- Abbreviation: KPP (Mijal)
- Leader: Kazimierz Mijal
- Founded: 4 December 1965
- Split from: PZPR
- Ideology: Communism; Marxism–Leninism; Mao Zedong Thought; Anti-revisionism;
- Political position: Far-left
- Colours: Red
- Ceased operations: 1983

= Communist Party of Poland (1965–1996) =

Polish Anti-Revisionist Communist Party

The Communist Party of Poland (sometimes called Marxist–Leninist) was an illegal anti-revisionist Marxist–Leninist communist party founded on 1965 in-exile in Albania by Kazimierz Mijal. It was opposed to the Polish United Workers' Party, specifically its leader Władysław Gomułka. It upheld Joseph Stalin against Nikita Khrushchev's criticisms at the 20th Party Congress, instead favoring Maoism and a more hardline stance against the Catholic clergy, which was opposed by Gomułka. Mijal himself opposed Gomułka as a member of the Natolinian faction of the PZPR. Mijal declared himself Secretary General of the "Temporary Central Committee of the Communist Party of Poland" and took control of Radio Tirana's Polish wing. Mijal's party failed to achieve a noticeable foothold in Polish political life, despite accruing a small number of supporters. The party's rank-and-file was almost exclusively centered in the port city of Gdańsk, where minor inroads were in made recruiting members amongst dockworkers. The Party was supported by China, which helped smuggle pamphlets in Poland, and also had support from the Belgian Maoist La voix du peuple (The Voice of the People), which helped in pamphleteering. Among other prominent members were other Polish communists removed by Gomułka from positions of power such as Hilary Chełchowski and Władysław Dworakowski.
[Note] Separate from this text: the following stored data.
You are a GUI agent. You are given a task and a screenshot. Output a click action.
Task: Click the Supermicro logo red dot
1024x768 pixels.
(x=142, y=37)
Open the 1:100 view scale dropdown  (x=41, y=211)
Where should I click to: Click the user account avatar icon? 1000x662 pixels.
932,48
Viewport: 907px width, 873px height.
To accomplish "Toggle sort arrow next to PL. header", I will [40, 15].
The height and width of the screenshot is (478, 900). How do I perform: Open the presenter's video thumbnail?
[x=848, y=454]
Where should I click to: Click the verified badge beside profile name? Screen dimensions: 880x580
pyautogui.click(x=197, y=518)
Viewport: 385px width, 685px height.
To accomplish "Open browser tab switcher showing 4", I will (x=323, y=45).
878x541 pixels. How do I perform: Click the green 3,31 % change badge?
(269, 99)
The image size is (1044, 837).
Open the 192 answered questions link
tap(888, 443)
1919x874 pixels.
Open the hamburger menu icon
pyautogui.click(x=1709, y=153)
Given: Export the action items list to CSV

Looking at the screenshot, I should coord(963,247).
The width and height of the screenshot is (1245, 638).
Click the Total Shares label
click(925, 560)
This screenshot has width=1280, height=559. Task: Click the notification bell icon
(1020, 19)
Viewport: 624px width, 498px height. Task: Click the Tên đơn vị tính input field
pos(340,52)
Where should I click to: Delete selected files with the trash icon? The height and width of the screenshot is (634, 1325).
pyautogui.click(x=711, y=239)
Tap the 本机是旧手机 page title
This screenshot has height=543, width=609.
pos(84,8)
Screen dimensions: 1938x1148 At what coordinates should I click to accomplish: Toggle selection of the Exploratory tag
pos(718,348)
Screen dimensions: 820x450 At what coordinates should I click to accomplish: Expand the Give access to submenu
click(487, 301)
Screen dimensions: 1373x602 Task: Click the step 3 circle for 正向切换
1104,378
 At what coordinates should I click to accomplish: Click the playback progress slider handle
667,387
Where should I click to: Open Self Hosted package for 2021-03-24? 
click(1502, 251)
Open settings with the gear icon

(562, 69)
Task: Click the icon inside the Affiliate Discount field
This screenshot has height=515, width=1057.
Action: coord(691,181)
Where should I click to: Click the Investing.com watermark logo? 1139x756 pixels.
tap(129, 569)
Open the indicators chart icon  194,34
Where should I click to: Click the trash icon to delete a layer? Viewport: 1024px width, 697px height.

With the Sino-Albanian split in 1978, Mijal had a conflict with Enver Hoxha and moved to China in 1978. In 1983 he returned illegally to Poland and started criticizing the Jaruzelski regime. Since its inception, the Polish government claimed the Polish Communist Party was a puppet of the Chinese Communist Party and had no support in Poland. The party for all practical purposes if not in intent ceased existence after his return.